Final Thoughts on Campaign '08

Dems Led in Campaign News Interest, Too

From the beginning of the campaign to its conclusion, Democrats consistently expressed more interest in election news than did Republicans. That represents a change from previous campaigns. There were only a few weeks when Republican news interest matched or surpassed Democratic interest, including the weeks just before and after the nominating conventions. Despite signs of less Republican engagement, it is not clear whether core GOP groups turned out to vote at lower rates than in the past. What is evident from the national exit polls is that African American turnout increased markedly. More will be learned about this when the results of the Current Population Survey of voter turnout is available.

Registered vs. Likely Voters

Pew Research Center surveys found that the difference between registered voters and likely voters moved in the GOP's direction in the closing stage of the last three presidential campaigns. In Pew's Oct. 23-26 survey, Obama led McCain by 16 points among all registered voters and by virtually the same margin (15 points) when the sample was narrowed to likely voters. However, Pew's election weekend survey found Obama held an 11-point lead among registered voters but just a seven-point lead among likely voters. In the previous two elections, a similar pattern was evident. In both 2000 and 2004, when the sample was narrowed to likely voters, Bush's margin of support increased more in the final surveys before Election Day than it had in earlier surveys. (See "Slight Bush Margin in Final Days of Campaign" released October 31, 2004, and "Popular Vote A Tossup: Bush 49%, Gore 47%, Nader 4%" released November 6, 2000.)
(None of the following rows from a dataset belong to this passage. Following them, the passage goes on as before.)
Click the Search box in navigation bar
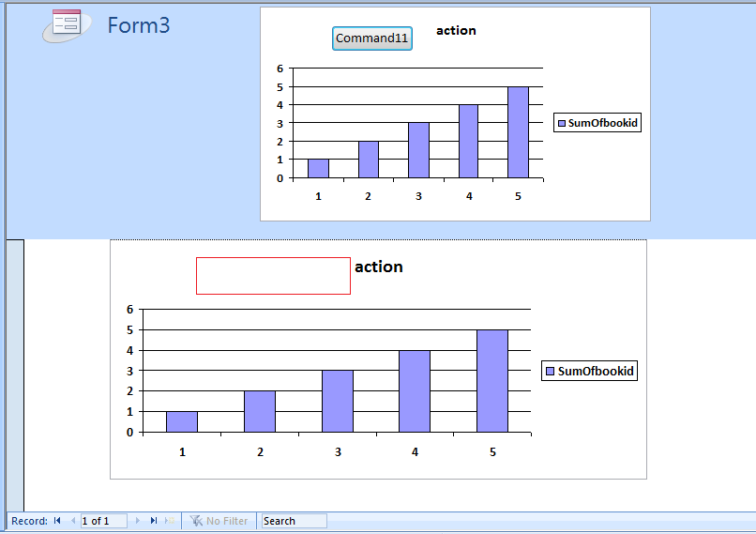tap(295, 521)
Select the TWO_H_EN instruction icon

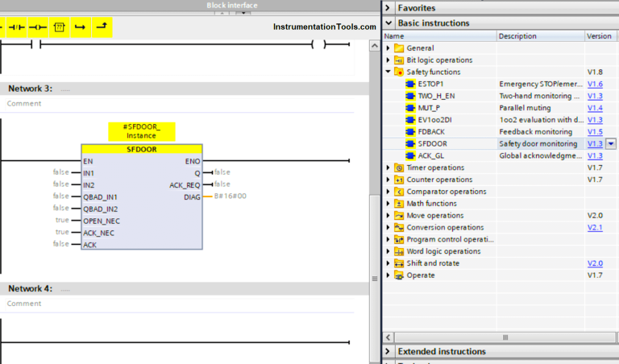click(410, 96)
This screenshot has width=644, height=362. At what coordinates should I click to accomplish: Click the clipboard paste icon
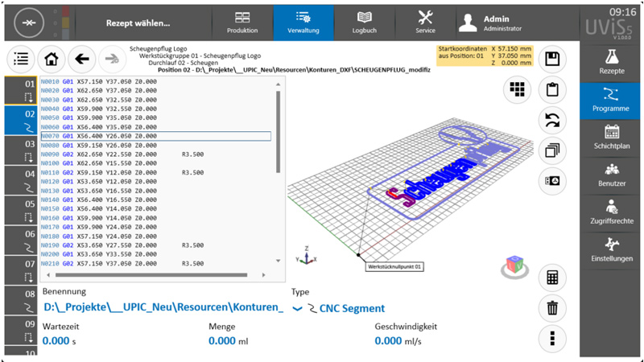552,88
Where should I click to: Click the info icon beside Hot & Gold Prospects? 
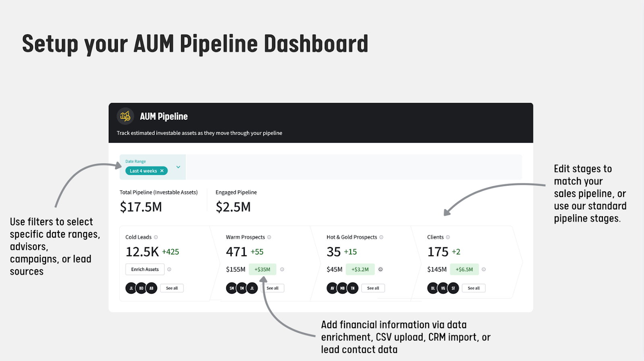tap(381, 237)
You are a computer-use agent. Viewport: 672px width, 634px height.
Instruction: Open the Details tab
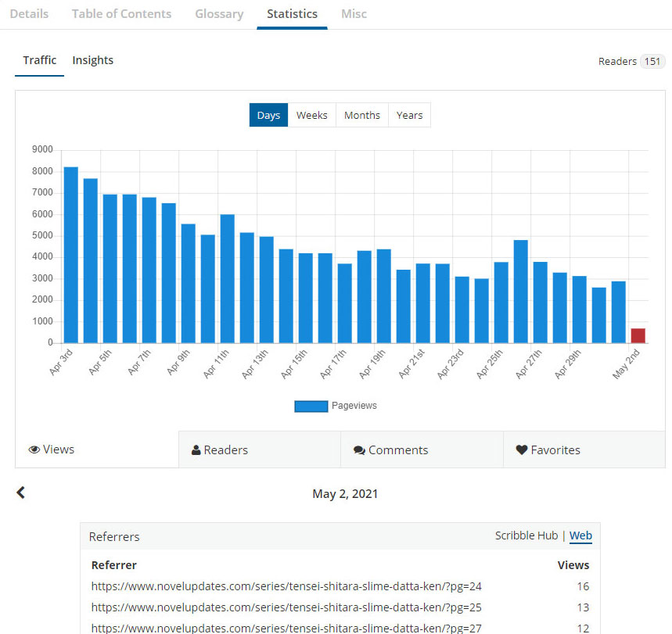tap(29, 14)
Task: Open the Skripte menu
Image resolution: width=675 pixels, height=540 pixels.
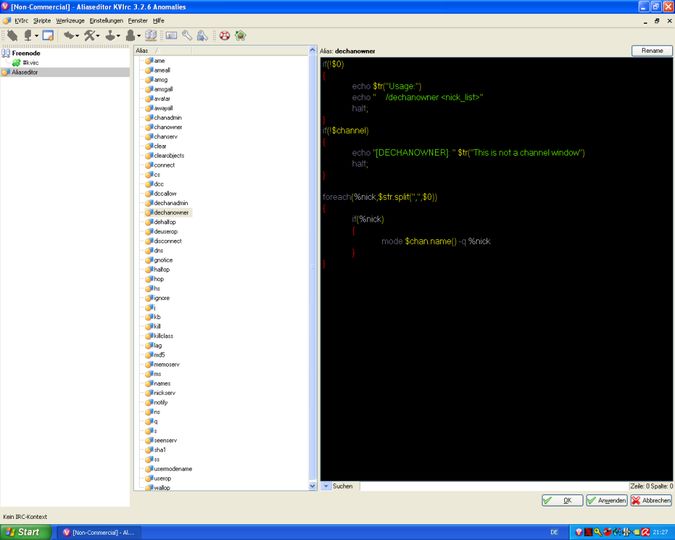Action: (x=42, y=20)
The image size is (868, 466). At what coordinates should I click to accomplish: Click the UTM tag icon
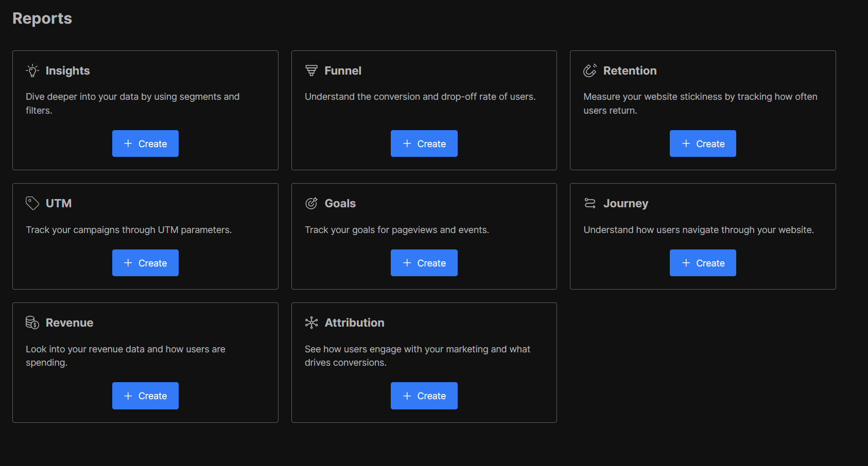32,203

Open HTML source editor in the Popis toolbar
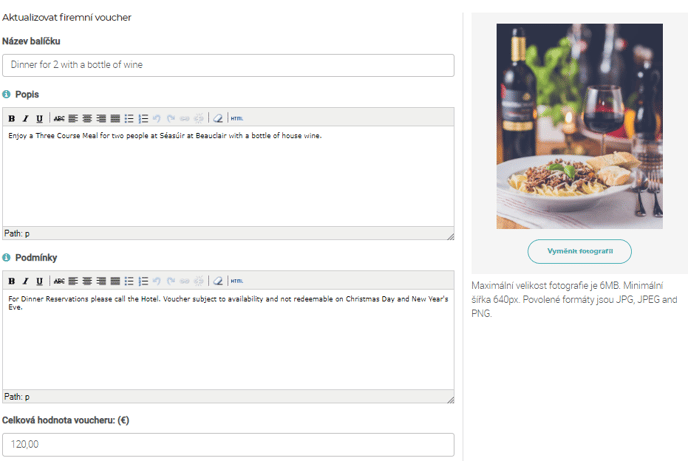click(x=237, y=118)
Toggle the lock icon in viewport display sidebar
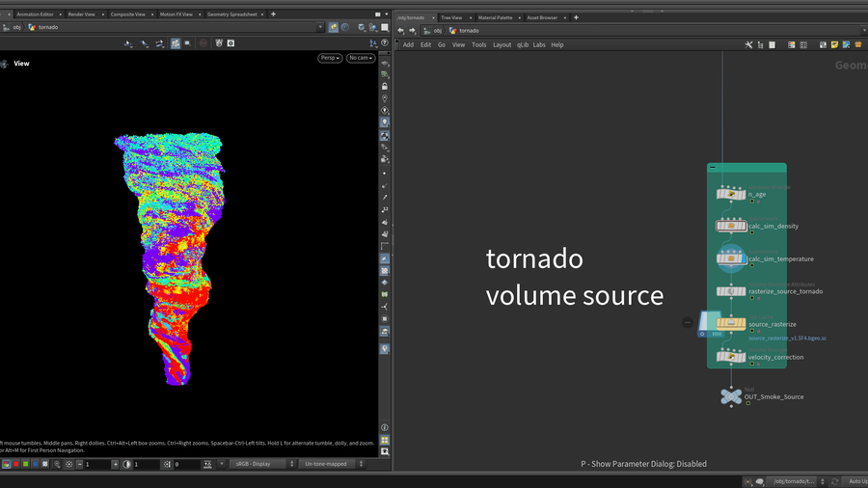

McCain's Gains Among Late Deciders

Compared with other voters, late deciders in 2008 broke in a Republican direction according to the exit polls, giving McCain a slight boost from where he might have ended up had the election been held a week earlier. Those who said they decided in the last week of the campaign (10% of voters) divided evenly (48% for each candidate). But Obama held a wide margin among voters who said they had made up their minds earlier (53% to 46%).